» **Work order**
In the entries below, find the string "will" and return each line holding it.

[Source data]
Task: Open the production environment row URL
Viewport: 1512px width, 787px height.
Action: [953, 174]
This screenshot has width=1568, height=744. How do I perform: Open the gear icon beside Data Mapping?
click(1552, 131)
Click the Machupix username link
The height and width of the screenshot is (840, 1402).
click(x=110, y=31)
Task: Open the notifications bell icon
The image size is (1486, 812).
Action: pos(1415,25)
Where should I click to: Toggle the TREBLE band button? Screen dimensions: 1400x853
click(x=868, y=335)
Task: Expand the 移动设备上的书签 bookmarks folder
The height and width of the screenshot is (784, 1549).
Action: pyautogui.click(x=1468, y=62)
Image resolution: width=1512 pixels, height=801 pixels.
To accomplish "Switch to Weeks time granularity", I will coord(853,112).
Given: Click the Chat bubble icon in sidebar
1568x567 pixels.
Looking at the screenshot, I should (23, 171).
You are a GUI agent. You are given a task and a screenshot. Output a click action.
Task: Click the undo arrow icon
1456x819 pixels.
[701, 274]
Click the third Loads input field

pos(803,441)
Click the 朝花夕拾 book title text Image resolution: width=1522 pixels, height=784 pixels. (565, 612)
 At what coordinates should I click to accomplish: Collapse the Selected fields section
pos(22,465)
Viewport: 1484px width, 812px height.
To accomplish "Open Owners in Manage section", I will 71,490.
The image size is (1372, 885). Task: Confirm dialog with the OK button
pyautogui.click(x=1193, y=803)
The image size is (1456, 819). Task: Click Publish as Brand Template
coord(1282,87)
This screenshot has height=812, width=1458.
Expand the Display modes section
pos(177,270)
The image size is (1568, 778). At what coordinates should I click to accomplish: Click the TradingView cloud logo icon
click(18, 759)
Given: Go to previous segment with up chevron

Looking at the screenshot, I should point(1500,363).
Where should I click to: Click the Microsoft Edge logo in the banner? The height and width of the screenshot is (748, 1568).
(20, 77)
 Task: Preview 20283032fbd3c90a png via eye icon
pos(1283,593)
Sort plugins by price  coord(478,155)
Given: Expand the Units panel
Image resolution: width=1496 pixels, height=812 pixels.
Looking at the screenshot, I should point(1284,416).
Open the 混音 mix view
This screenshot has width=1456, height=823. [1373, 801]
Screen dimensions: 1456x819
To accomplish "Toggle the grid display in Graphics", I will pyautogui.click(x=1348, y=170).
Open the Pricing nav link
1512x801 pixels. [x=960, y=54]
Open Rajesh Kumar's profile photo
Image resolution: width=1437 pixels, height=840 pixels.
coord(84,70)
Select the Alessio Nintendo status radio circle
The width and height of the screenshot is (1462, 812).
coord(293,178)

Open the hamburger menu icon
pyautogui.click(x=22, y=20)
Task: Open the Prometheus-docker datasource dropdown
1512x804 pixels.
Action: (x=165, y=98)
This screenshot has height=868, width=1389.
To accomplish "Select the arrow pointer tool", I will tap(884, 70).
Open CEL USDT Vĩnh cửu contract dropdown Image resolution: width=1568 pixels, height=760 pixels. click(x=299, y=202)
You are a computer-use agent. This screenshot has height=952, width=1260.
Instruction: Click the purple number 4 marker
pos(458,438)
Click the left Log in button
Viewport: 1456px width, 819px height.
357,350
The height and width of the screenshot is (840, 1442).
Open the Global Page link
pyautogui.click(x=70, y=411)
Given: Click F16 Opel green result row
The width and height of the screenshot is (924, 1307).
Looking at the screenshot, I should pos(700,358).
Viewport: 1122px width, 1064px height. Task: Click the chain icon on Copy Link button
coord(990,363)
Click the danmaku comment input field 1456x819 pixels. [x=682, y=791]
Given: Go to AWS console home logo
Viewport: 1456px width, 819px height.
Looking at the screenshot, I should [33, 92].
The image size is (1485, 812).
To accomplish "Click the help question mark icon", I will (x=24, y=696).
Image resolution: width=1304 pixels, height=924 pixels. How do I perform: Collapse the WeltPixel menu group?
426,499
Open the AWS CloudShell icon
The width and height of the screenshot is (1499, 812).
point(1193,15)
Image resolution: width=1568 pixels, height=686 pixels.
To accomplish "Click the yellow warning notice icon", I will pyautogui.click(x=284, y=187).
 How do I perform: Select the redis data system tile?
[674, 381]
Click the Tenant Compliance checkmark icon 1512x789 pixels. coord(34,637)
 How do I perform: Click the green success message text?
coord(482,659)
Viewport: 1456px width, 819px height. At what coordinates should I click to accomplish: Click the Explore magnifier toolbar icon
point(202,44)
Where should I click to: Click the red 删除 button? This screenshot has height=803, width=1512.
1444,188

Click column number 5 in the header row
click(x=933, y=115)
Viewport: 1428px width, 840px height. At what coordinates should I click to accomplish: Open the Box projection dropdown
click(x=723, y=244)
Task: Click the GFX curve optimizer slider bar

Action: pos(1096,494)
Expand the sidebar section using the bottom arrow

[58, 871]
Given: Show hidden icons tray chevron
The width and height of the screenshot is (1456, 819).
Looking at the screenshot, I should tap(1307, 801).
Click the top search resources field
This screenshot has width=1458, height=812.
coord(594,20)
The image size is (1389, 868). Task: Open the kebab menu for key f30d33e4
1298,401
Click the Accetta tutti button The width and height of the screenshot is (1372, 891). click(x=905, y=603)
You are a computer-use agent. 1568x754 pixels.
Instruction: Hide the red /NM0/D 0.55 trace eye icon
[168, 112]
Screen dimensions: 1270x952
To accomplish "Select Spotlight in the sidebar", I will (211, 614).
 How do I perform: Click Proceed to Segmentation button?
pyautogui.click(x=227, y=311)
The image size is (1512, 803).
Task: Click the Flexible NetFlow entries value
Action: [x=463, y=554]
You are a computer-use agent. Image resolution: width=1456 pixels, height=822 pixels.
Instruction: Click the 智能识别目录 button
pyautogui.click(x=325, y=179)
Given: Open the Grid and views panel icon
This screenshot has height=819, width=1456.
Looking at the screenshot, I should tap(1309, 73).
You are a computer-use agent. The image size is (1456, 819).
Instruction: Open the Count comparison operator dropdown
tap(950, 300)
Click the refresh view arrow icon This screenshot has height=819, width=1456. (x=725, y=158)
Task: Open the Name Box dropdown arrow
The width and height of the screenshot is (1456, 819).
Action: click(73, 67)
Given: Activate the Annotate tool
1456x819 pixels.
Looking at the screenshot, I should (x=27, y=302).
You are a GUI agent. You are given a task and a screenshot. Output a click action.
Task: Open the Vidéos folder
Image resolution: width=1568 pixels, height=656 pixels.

» **Completed task**
To accomplish "Switch to Weeks time granularity", I will coord(853,112).
To accomplish "Open Owners in Manage section", I will 71,490.
To accomplish "Toggle the grid display in Graphics", I will pyautogui.click(x=1348, y=170).
To accomplish "Select the arrow pointer tool", I will tap(884, 70).
To accomplish "Click the help question mark icon", I will (x=24, y=696).
To accomplish "Click the yellow warning notice icon", I will pyautogui.click(x=284, y=187).
To accomplish "Select Spotlight in the sidebar", I will (211, 614).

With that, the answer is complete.